Più case per tutti

A Milano il figlio del ministro Scajola ottiene una casa in edilizia convenzionata

Per il presidente delle cooperative Acli ci vuole "una riflessione su questo tema"

Come quando non si parla che di rottweiler per giorni, o di bullismo, l’ultimo grido tra dei temi giornalistici è la casa a prezzi di favore per i politici, quando non con qualche imbroglio. Appena usciti dalle dimissioni Scajola, con il fantasma di nuovi grossi nomi implicati in simili vicende, e le vecchie accuse di “affittopoli” ritirate fuori dal Giornale e Libero contro il centrosinistra, stamattina Repubblica racconta in cronaca di Milano un’altra storia immobiliare: con qualche interesse in più.

Piero Colaprico scrive infatti delle case in via Savona, una zona di grandi ristrutturazioni in loft di vecchi impianti industriali, affollata di “creativi”, architetti, stilisti. Ma anche di appartamenti in edilizia convenzionata, al 103, dove un tempo era la Osram.

Non lo si può definire un palazzo bellissimo, ma non è male. La gente passa, s’informa, la fame di case in città non è finita, ci sono ancora appartamenti liberi: ma sono in vendita a prezzo pieno, a prezzo di mercato, sui 3.600, circa un terzo in più di quelle “convenzionate”. Dove abita anche Massimo Zennaro, il portavoce del ministro all’istruzione Mariastella Gelmini. E in un’altra, sempre di edilizia convenzionata, abita un signore che dice ai negozianti della zona: “Consegnate a casa, c’è il maggiordomo”. Spunta anche un ex consigliere comunale, Davide Tinelli, rifondarolo: ma “Atomo” lavora all’Aem, controlla i contatori del gas, per lui l’edilizia convenzionata ci sta. E, va detto, anche per gli altri è tutto lecito, salvo che per un concetto: com’è possibile che nel mondo dell’informazione globale ad avere il vantaggio dell’edilizia convenzionata non sono giovani coppie e operai, ma figli di ministri e politici?

Alla questione etica e politica se ne aggiunge una ormai divenuta quasi letteraria: l’apparizione anche qui, in via Savona 103, del cognome degli Scajola.

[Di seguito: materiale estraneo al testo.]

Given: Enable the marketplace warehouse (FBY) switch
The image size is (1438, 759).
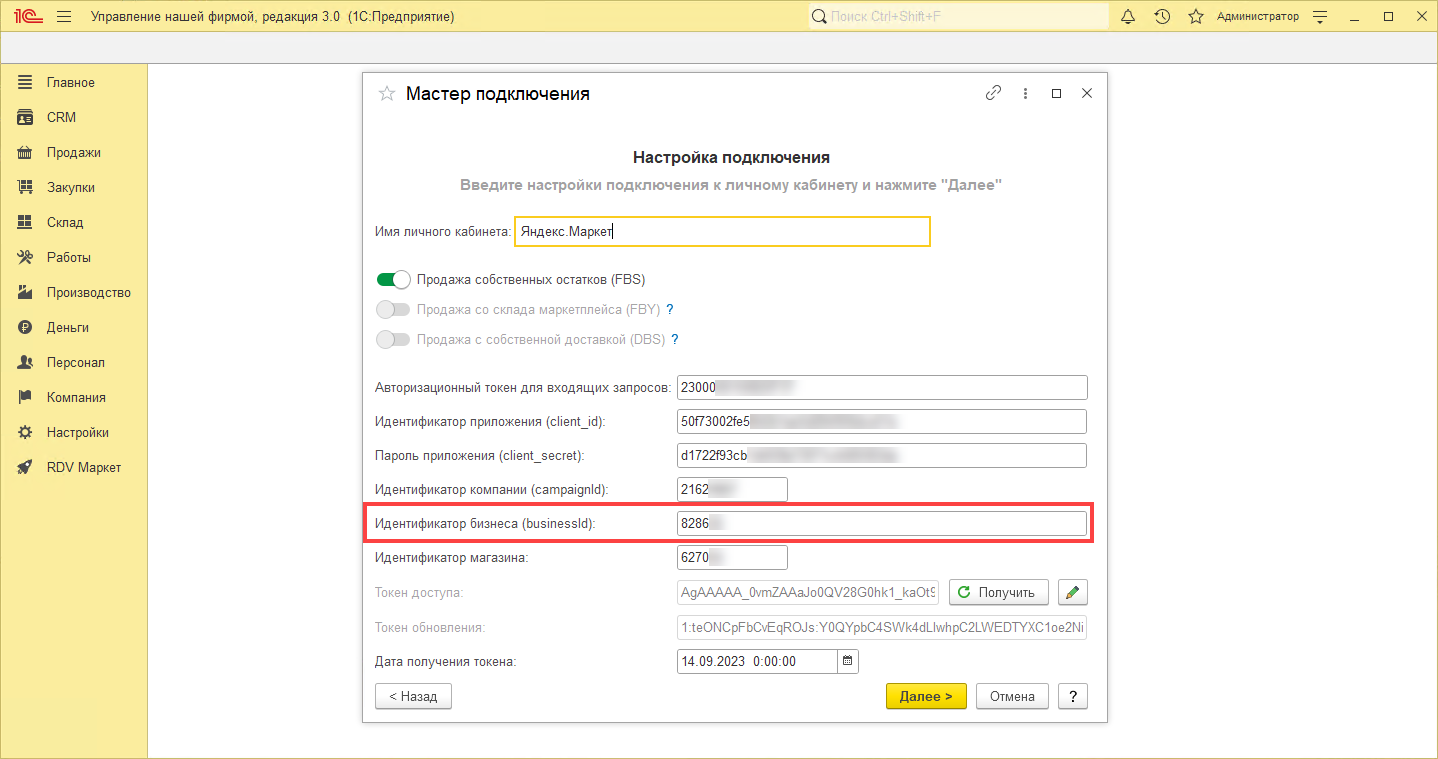Looking at the screenshot, I should tap(393, 309).
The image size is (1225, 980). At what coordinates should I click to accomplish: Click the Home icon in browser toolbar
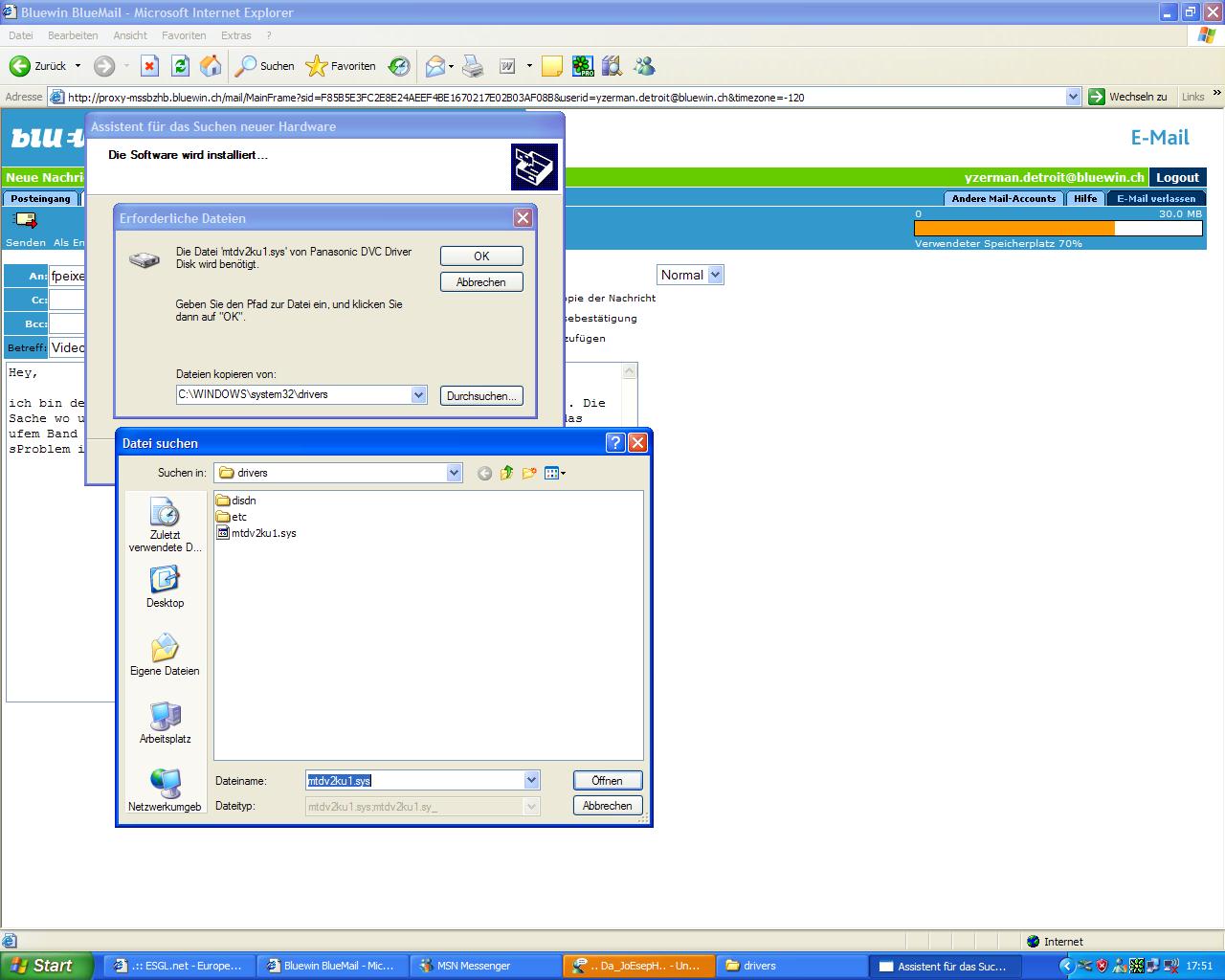(211, 66)
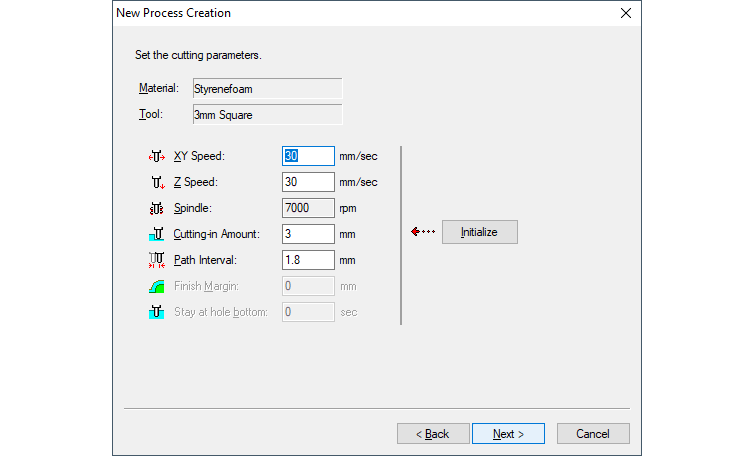Viewport: 754px width, 456px height.
Task: Click the Spindle rpm field
Action: (x=308, y=208)
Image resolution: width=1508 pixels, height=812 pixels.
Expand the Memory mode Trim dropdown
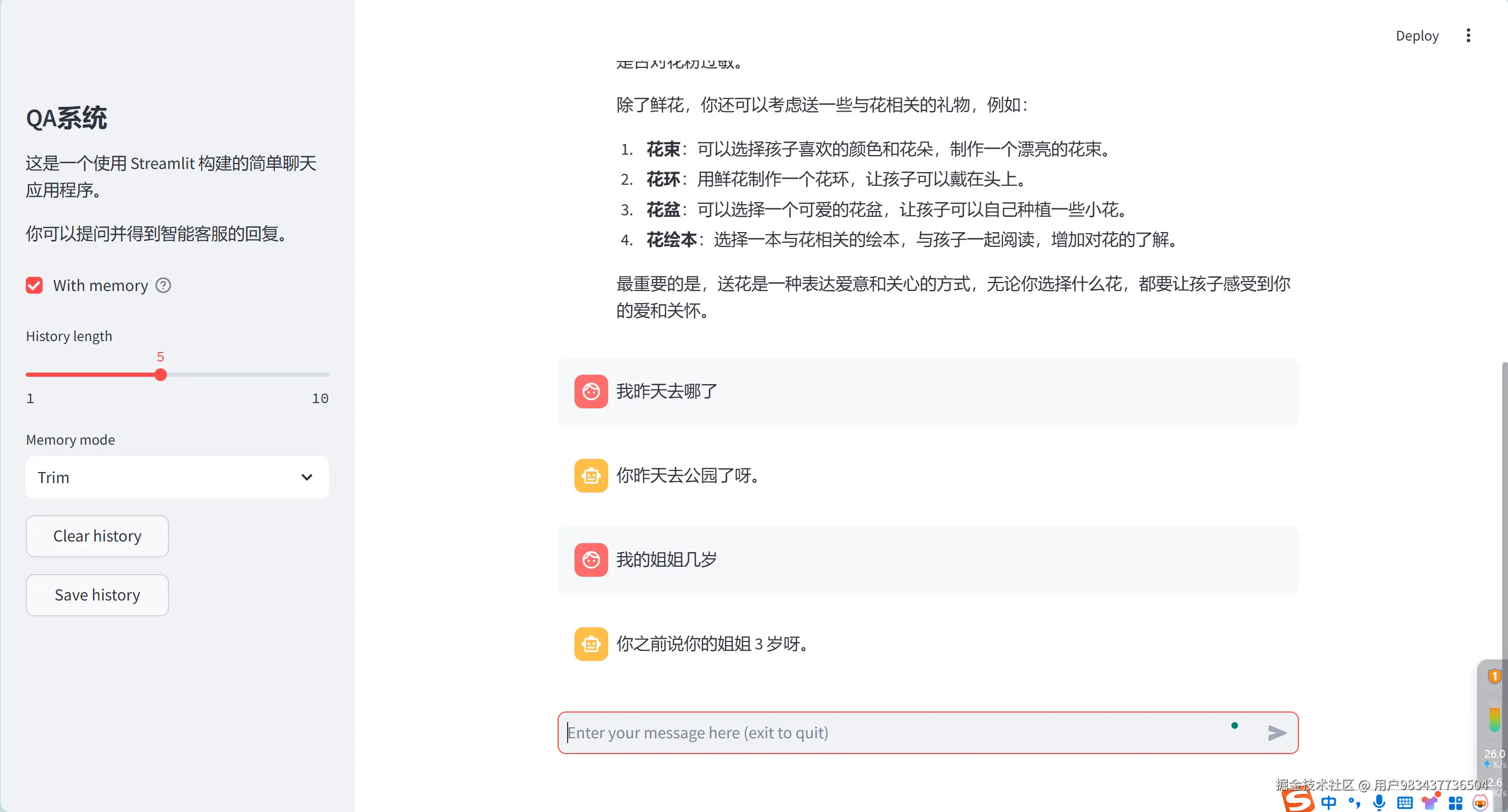tap(177, 477)
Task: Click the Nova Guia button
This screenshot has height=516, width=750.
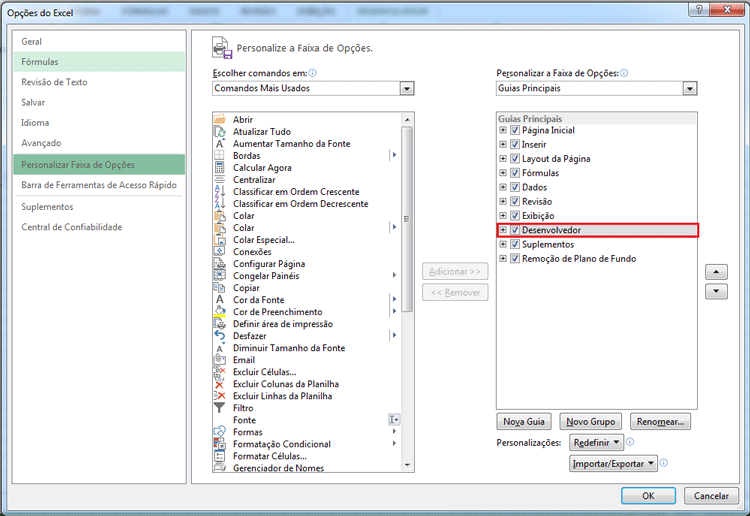Action: click(524, 422)
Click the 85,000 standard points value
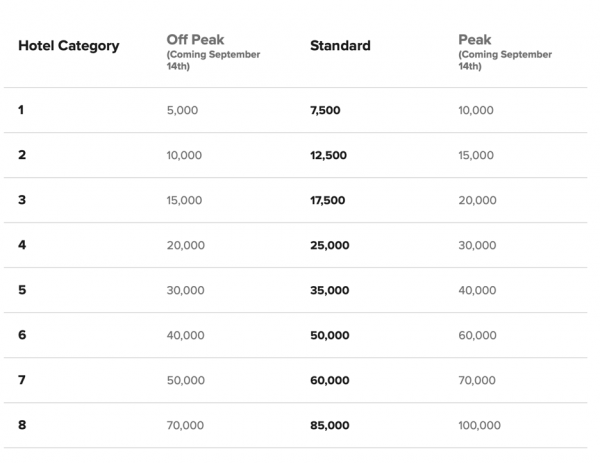The image size is (600, 463). click(x=330, y=425)
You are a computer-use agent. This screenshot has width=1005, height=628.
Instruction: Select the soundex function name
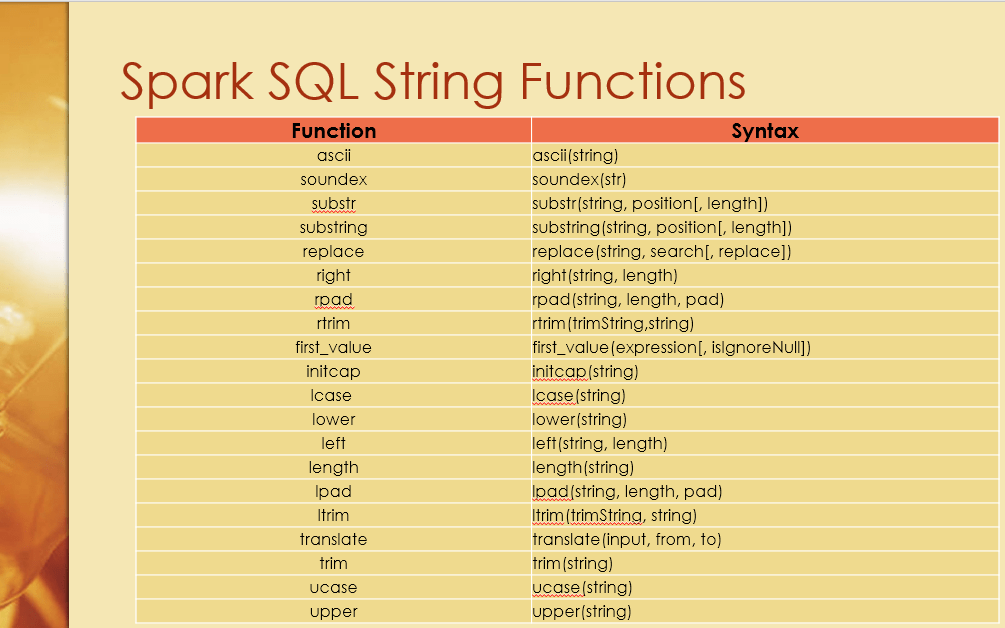[x=333, y=179]
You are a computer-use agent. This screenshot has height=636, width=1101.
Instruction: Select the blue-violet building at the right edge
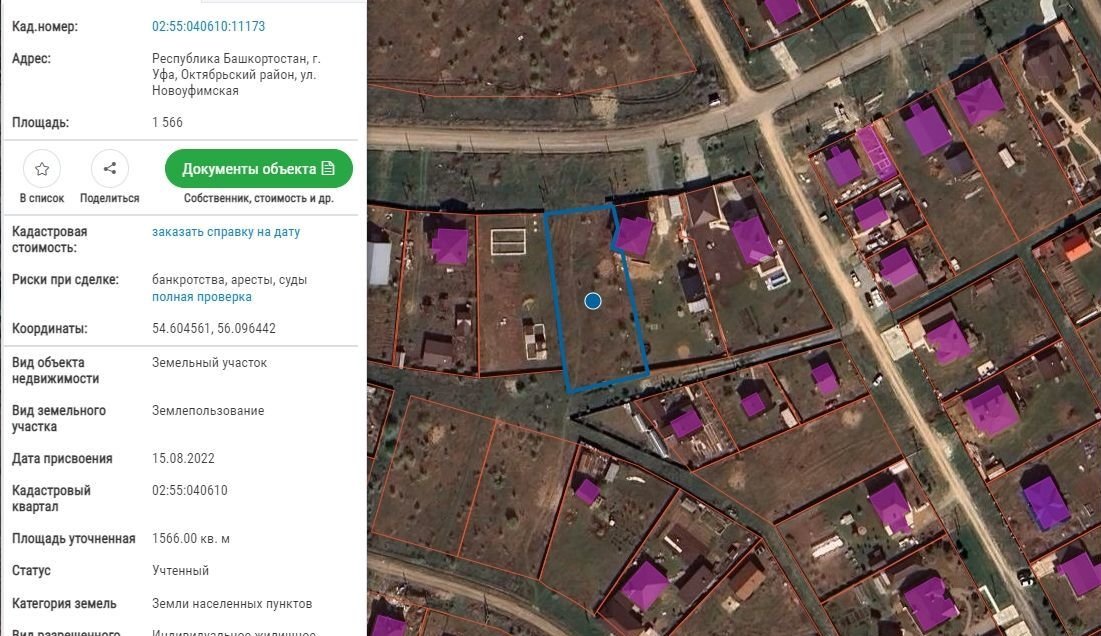click(x=1045, y=502)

non ci abitano persone che avrebbero difficoltà con i mutui, ma non pochi benestanti e vip. I quali hanno acquistato gli alloggi alla cifra di 2.300 euro al metro quadrato. Sono case molto invidiate in zona. E chi ci sta dentro, all’attico dell’ultimo piano? Il figlio del ministro Scajola, il giovane Piercarlo. A lui, rampante imprenditore dell’energia alternativa, è andato l’appartamento in edilizia convenzionata, grazie alla cooperativa delle Acli, che ha preso una parte del nuovo palazzo al Giambellino, sorto dove c’era una volta la grande fabbrica di lampadine Osram.

Lo stesso Alessandro Maggioni, presidente delle Coop Acli, dice a Colaprico

“Di fatto l’edilizia convenzionata non pone requisiti per chi compra, ma pone dei limiti. Come di non poter rivendere prima dei vent’anni, o di affittare entro certe cifre. Ma nulla di più. Anche noi abbiamo chiesto una riflessione su questo tema”.